TASK DESCRIPTION:
Reproduce exactly the line containing "Save the thermal" and every line after it, through the last line of the records below; add nothing.
______________________________
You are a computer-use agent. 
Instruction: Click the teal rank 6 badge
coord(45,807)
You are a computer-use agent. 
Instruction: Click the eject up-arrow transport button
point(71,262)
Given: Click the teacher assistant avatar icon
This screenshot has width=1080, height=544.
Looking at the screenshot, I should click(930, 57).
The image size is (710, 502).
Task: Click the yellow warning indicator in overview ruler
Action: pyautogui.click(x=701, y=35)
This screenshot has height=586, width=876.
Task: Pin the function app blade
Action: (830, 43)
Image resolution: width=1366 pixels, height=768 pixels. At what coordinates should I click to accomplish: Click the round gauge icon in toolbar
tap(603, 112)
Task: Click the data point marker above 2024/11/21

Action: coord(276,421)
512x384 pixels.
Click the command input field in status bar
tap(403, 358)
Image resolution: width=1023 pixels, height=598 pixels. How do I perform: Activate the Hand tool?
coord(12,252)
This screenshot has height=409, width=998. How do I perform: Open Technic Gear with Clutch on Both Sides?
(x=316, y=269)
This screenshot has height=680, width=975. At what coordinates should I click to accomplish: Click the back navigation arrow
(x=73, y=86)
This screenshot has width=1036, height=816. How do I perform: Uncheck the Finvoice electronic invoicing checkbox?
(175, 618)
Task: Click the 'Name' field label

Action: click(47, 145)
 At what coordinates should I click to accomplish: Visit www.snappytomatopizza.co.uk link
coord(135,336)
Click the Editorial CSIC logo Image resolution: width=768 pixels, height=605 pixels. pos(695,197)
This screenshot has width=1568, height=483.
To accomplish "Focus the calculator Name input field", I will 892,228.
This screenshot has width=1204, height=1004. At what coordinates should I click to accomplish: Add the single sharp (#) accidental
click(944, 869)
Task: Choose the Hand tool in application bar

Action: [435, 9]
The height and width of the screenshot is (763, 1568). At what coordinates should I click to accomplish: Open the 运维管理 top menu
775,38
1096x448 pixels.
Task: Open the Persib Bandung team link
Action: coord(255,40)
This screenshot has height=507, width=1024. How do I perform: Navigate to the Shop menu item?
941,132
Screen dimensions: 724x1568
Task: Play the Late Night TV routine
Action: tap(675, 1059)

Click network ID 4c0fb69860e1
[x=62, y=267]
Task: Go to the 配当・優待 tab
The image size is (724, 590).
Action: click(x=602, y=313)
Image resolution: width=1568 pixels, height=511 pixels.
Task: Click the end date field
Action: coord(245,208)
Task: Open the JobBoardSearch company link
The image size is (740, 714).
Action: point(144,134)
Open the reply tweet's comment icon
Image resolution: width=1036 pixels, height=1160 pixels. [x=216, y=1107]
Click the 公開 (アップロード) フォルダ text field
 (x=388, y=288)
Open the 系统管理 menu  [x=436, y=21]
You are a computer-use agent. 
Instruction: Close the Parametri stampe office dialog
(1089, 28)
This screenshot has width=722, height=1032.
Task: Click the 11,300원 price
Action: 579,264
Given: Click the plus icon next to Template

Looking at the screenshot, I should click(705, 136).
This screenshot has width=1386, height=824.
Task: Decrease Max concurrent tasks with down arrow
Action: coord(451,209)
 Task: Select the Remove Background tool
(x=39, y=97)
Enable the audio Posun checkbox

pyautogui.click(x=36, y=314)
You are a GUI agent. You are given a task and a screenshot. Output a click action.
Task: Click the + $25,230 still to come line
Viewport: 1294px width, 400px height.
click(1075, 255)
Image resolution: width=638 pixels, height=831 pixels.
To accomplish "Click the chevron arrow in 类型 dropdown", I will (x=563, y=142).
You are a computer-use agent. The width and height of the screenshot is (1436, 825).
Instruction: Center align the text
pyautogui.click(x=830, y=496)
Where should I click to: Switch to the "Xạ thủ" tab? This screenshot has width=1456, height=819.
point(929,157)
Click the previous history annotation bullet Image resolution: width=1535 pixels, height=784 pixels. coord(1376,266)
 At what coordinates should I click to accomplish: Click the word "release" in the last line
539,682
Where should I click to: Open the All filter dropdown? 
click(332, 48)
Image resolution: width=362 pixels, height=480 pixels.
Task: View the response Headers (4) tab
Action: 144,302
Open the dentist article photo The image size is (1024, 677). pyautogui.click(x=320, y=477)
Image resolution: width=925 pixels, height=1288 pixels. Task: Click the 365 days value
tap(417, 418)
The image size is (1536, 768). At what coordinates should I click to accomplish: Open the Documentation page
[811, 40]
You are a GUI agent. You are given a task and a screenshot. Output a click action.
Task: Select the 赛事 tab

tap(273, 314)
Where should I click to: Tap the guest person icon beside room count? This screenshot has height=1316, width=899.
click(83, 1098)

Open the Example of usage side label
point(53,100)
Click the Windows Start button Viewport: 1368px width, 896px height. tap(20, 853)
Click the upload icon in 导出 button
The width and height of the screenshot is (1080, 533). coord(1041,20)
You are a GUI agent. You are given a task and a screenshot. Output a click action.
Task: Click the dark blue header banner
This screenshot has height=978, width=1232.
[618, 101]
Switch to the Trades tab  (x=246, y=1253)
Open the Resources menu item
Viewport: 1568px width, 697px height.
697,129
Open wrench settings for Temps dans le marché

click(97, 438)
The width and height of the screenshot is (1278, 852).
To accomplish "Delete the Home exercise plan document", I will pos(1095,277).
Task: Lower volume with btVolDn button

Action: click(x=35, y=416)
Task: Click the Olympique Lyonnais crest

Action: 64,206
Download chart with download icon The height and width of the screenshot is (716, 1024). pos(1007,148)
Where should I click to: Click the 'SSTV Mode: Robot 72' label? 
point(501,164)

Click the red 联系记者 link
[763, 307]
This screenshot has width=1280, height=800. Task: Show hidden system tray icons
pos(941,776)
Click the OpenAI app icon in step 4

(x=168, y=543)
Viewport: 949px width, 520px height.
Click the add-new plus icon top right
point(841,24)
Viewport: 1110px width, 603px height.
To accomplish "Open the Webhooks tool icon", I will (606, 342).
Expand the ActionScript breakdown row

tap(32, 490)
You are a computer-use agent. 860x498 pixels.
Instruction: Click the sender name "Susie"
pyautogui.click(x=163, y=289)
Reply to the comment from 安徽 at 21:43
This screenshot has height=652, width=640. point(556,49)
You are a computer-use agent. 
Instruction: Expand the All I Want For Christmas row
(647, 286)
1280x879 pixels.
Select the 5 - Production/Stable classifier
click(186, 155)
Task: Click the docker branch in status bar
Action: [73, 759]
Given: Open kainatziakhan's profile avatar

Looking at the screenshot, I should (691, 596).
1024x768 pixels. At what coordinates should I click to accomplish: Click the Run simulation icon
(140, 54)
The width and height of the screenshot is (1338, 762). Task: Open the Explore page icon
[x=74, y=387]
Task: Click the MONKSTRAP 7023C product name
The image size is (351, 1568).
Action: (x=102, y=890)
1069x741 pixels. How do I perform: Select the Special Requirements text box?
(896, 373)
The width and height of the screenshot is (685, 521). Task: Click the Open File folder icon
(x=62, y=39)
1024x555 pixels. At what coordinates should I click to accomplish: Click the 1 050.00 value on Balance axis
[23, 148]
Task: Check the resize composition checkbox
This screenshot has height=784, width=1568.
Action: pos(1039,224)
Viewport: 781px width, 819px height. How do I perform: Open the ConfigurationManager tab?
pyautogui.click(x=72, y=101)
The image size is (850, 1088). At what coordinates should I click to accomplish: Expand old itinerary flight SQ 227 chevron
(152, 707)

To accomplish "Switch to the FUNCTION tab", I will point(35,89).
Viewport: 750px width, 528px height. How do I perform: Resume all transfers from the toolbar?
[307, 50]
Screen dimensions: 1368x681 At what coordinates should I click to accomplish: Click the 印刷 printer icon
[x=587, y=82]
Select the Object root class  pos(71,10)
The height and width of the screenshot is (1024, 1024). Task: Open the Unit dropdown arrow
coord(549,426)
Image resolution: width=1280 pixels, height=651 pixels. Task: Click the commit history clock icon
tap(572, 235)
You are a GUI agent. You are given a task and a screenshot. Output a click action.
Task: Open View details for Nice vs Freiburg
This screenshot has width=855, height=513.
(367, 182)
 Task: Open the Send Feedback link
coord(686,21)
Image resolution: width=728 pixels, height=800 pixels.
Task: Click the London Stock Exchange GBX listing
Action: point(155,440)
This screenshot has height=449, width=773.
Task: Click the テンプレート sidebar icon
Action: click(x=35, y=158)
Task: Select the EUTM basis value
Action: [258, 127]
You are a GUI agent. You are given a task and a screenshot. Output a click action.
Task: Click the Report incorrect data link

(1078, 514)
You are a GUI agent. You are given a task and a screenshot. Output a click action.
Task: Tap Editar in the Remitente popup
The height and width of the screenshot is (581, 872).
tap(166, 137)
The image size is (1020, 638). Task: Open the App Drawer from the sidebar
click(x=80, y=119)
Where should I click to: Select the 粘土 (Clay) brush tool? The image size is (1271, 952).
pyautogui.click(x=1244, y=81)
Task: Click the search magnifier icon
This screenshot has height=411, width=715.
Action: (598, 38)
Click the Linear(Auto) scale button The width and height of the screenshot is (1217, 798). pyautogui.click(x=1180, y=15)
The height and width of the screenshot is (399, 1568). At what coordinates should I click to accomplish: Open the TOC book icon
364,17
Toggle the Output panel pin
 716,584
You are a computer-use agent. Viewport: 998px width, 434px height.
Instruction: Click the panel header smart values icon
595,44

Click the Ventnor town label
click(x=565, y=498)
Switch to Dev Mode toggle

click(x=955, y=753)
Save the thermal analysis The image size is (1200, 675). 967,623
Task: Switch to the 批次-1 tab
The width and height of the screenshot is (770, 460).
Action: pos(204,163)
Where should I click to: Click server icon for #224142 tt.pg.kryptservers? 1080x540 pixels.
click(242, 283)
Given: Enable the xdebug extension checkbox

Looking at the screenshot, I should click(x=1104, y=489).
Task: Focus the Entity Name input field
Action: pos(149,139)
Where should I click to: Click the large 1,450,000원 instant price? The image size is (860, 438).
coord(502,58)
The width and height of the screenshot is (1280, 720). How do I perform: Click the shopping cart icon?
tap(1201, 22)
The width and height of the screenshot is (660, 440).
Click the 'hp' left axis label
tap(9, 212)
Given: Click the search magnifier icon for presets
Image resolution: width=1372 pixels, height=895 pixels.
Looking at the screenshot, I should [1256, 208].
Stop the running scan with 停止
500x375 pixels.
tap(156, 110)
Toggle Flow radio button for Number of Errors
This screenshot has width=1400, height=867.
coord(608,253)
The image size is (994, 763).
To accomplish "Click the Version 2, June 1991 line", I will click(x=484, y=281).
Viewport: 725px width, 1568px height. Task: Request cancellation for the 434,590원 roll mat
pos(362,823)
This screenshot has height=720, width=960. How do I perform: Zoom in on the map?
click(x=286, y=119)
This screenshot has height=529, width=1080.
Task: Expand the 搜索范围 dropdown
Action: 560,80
______________________________
ANSWER TO THE PROBLEM:
Save the thermal analysis The image size is (1200, 675). 967,623
Task: Switch to the 批次-1 tab
The width and height of the screenshot is (770, 460).
Action: pos(204,163)
Where should I click to: Click server icon for #224142 tt.pg.kryptservers? 1080x540 pixels.
click(242, 283)
Given: Enable the xdebug extension checkbox

Looking at the screenshot, I should click(x=1104, y=489).
Task: Focus the Entity Name input field
Action: pos(149,139)
Where should I click to: Click the large 1,450,000원 instant price? The image size is (860, 438).
coord(502,58)
The width and height of the screenshot is (1280, 720). How do I perform: Click the shopping cart icon?
tap(1201, 22)
The width and height of the screenshot is (660, 440).
Click the 'hp' left axis label
tap(9, 212)
Given: Click the search magnifier icon for presets
Image resolution: width=1372 pixels, height=895 pixels.
Looking at the screenshot, I should [1256, 208].
Stop the running scan with 停止
500x375 pixels.
tap(156, 110)
Toggle Flow radio button for Number of Errors
This screenshot has width=1400, height=867.
coord(608,253)
The image size is (994, 763).
To accomplish "Click the Version 2, June 1991 line", I will click(x=484, y=281).
Viewport: 725px width, 1568px height. Task: Request cancellation for the 434,590원 roll mat
pos(362,823)
This screenshot has height=720, width=960. How do I perform: Zoom in on the map?
click(x=286, y=119)
This screenshot has height=529, width=1080.
Task: Expand the 搜索范围 dropdown
Action: 560,80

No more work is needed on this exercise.